● **Work item**
Using the records below, give again exactly the lines from the line that contains "You are a computer-use agent. Image" through the line that contains "You are a computer-use agent. Screen", both ends included, and only those.

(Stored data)

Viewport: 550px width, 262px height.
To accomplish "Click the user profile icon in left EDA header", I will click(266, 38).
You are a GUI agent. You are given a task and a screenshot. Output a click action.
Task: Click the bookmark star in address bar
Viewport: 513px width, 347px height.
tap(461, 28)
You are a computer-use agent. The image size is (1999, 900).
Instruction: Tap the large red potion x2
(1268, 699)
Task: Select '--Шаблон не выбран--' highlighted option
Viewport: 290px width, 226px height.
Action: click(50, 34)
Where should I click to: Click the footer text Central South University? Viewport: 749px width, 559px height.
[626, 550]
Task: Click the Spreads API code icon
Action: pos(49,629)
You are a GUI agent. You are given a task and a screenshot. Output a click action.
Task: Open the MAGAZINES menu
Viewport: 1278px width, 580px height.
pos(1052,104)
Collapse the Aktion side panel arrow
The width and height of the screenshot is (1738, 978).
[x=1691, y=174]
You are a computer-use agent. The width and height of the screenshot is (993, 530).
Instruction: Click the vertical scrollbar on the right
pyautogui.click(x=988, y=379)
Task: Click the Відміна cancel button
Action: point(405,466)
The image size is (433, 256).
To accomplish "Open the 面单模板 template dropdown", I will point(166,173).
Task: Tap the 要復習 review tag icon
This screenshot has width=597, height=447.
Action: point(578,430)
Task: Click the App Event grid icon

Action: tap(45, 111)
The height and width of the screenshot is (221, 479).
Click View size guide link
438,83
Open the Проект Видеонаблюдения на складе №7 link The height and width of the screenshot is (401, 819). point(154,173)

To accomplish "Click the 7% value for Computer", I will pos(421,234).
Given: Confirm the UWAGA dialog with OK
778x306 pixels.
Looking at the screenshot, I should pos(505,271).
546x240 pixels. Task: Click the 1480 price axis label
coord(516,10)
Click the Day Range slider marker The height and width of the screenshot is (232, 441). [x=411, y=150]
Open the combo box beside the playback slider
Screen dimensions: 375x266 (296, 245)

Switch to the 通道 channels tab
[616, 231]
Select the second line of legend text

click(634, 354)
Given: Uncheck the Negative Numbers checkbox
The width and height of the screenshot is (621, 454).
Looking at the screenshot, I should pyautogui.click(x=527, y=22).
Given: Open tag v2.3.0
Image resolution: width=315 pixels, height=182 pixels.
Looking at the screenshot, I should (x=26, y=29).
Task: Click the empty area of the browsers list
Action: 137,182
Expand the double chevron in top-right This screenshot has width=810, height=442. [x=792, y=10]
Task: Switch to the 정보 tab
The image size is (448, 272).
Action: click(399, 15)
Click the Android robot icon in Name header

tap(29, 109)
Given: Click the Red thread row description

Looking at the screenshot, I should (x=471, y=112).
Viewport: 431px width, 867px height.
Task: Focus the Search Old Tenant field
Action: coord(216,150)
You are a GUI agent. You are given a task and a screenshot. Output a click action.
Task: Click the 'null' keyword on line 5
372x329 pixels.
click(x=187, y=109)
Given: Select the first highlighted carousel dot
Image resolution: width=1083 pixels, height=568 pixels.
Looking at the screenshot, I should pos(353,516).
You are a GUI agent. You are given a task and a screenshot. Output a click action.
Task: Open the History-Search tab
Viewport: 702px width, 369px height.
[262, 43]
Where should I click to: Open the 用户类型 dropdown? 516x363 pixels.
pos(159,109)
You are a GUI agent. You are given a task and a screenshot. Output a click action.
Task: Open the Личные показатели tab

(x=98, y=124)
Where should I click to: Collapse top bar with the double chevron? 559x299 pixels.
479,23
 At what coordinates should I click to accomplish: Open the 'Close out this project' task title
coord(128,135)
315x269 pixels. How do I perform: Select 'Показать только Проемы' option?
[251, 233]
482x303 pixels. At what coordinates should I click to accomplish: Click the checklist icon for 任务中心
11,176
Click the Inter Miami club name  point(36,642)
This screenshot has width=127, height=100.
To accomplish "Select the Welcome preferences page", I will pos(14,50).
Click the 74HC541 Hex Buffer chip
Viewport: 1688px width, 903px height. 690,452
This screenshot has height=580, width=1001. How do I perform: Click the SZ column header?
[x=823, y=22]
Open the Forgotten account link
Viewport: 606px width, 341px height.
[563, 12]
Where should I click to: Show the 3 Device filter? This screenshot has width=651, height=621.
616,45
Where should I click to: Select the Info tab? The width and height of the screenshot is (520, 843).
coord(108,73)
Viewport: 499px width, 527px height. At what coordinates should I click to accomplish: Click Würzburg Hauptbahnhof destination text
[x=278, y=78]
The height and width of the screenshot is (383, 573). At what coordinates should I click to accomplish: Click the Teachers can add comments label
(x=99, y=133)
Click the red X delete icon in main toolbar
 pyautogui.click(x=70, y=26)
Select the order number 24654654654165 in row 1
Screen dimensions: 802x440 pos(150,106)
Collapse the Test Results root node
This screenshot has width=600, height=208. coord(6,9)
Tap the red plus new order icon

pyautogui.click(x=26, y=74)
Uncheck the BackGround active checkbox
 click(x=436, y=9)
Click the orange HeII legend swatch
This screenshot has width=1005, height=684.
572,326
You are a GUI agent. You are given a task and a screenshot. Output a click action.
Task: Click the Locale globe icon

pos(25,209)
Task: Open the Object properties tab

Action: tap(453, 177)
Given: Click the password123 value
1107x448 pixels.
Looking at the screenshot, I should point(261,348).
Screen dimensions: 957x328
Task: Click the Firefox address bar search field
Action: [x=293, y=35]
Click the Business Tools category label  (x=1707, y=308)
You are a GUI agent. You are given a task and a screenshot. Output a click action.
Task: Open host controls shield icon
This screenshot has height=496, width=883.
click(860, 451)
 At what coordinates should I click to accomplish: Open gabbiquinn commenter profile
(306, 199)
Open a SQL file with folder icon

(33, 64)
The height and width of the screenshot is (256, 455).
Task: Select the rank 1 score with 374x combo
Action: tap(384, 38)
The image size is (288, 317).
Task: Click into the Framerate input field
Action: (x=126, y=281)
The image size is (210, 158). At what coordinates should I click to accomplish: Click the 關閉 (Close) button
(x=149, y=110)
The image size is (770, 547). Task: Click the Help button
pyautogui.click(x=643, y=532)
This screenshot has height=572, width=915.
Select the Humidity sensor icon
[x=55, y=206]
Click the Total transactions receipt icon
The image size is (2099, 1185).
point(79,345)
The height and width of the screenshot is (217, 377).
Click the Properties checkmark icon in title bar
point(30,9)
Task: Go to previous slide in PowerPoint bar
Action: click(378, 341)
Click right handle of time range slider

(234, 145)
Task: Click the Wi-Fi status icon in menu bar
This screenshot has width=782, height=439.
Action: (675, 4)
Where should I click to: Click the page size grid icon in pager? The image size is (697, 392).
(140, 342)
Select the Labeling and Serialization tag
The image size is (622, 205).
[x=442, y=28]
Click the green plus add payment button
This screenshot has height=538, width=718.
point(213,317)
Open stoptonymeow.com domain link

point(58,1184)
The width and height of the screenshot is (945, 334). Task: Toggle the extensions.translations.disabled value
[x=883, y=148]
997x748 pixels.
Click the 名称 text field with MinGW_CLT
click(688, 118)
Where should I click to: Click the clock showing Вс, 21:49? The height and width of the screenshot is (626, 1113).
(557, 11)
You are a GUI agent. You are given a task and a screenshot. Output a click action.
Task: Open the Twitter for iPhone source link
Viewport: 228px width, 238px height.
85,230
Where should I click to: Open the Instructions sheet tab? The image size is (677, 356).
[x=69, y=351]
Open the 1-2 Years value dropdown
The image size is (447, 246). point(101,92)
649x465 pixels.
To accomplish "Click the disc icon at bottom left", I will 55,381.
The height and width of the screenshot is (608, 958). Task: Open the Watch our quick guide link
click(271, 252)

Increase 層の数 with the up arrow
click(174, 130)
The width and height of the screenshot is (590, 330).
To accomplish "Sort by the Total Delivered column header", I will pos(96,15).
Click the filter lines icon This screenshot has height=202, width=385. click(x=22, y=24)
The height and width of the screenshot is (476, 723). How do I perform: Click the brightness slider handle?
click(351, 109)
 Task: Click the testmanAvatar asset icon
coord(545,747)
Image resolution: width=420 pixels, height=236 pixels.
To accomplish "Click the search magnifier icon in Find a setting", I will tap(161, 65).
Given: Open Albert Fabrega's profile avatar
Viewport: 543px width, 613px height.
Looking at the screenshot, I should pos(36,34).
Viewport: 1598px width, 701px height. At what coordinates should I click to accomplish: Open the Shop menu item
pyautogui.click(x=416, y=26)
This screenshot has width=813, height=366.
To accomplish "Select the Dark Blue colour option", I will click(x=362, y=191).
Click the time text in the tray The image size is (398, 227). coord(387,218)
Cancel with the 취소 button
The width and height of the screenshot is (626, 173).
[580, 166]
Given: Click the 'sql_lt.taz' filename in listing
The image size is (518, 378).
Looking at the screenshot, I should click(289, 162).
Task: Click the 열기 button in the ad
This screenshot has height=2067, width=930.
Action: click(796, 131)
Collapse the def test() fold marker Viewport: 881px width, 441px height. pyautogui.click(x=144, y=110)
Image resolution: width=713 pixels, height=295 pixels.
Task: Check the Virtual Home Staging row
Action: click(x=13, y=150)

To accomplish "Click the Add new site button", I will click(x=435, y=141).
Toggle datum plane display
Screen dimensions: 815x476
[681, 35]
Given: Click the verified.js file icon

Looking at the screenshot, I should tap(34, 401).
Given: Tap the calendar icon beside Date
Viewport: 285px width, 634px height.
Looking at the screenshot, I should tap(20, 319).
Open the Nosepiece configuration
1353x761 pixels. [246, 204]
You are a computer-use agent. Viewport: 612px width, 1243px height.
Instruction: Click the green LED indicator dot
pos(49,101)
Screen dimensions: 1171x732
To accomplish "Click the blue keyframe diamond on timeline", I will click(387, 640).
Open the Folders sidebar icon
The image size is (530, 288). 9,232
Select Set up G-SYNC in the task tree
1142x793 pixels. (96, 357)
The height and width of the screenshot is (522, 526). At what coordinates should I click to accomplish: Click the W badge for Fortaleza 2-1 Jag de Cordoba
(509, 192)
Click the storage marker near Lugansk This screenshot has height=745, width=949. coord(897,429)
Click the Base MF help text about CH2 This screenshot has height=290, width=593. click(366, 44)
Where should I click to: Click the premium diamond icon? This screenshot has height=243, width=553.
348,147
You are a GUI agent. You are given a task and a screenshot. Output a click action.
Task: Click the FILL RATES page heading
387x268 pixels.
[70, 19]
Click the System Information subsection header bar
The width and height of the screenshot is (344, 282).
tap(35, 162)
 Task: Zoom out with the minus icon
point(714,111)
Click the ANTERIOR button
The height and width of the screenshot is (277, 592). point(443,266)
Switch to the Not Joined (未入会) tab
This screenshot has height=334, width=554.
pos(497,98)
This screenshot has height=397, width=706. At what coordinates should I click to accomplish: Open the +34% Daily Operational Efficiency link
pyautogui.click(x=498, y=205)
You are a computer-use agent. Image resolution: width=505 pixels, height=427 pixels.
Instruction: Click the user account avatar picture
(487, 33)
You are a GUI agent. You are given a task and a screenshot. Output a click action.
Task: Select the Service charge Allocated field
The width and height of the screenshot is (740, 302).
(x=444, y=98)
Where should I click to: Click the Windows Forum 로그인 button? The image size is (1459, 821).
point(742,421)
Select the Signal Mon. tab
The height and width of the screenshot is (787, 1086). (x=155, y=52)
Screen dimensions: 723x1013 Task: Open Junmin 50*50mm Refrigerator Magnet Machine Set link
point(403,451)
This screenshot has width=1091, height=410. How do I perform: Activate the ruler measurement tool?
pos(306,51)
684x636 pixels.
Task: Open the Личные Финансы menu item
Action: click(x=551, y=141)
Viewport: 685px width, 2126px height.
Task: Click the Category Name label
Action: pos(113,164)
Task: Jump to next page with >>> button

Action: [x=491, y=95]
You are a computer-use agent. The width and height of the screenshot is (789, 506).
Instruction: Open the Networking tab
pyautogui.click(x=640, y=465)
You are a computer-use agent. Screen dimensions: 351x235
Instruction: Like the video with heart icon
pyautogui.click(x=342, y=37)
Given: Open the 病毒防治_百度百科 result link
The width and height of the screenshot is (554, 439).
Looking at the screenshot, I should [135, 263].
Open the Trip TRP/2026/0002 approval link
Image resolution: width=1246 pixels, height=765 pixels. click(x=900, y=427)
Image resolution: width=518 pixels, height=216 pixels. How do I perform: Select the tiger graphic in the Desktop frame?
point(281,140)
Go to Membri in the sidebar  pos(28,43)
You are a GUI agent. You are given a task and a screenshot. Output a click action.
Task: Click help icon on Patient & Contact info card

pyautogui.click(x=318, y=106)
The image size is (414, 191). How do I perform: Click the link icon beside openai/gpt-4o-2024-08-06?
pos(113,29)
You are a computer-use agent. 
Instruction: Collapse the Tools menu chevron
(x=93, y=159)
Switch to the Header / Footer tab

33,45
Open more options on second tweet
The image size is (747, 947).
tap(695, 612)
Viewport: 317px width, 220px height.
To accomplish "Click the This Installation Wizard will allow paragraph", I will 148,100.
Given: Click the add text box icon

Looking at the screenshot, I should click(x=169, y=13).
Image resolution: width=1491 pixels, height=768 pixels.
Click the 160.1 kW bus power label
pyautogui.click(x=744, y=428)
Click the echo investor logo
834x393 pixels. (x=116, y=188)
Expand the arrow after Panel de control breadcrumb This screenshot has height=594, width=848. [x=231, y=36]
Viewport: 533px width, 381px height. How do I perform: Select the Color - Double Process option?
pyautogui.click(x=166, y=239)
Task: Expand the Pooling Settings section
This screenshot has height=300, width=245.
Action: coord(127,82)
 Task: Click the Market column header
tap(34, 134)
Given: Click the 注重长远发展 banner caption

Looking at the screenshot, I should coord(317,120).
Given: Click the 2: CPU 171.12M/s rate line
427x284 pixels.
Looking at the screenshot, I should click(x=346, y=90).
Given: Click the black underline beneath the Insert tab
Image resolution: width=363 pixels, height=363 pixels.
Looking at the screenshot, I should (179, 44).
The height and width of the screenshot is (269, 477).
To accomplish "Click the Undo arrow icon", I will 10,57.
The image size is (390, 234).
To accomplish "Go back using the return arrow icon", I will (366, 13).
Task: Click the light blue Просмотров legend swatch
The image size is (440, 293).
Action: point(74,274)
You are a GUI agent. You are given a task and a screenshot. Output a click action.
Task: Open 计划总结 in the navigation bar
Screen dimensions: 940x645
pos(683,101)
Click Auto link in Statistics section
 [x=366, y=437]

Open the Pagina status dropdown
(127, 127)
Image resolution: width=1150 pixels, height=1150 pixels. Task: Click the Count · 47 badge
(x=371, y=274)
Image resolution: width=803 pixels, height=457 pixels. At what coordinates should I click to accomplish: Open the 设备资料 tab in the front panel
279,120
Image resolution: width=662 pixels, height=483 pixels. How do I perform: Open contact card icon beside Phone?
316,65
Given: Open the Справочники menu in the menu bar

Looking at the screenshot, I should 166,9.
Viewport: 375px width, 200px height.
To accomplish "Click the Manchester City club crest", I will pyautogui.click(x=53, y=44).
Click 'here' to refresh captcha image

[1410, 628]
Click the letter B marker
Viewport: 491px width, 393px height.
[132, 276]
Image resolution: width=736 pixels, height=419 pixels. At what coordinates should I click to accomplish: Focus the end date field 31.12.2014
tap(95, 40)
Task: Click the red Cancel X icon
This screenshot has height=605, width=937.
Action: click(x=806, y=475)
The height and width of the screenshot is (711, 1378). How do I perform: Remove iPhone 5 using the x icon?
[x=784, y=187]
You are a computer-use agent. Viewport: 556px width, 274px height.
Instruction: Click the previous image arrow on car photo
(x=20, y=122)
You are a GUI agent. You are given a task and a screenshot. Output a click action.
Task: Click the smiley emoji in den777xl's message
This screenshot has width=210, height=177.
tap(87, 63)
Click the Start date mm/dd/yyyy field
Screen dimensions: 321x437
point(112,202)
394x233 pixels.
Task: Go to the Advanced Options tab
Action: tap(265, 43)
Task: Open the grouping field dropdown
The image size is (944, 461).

● **Response**
You are a computer-use agent. Image resolution: width=505 pixels, height=427 pixels.
Instruction: Click the user account avatar picture
(487, 33)
You are a GUI agent. You are given a task and a screenshot. Output a click action.
Task: Select the Service charge Allocated field
The width and height of the screenshot is (740, 302).
(x=444, y=98)
Where should I click to: Click the Windows Forum 로그인 button? The image size is (1459, 821).
point(742,421)
Select the Signal Mon. tab
The height and width of the screenshot is (787, 1086). (x=155, y=52)
Screen dimensions: 723x1013 Task: Open Junmin 50*50mm Refrigerator Magnet Machine Set link
point(403,451)
This screenshot has width=1091, height=410. How do I perform: Activate the ruler measurement tool?
pos(306,51)
684x636 pixels.
Task: Open the Личные Финансы menu item
Action: click(x=551, y=141)
Viewport: 685px width, 2126px height.
Task: Click the Category Name label
Action: pos(113,164)
Task: Jump to next page with >>> button

Action: [x=491, y=95]
You are a computer-use agent. The width and height of the screenshot is (789, 506).
Instruction: Open the Networking tab
pyautogui.click(x=640, y=465)
You are a computer-use agent. Screen dimensions: 351x235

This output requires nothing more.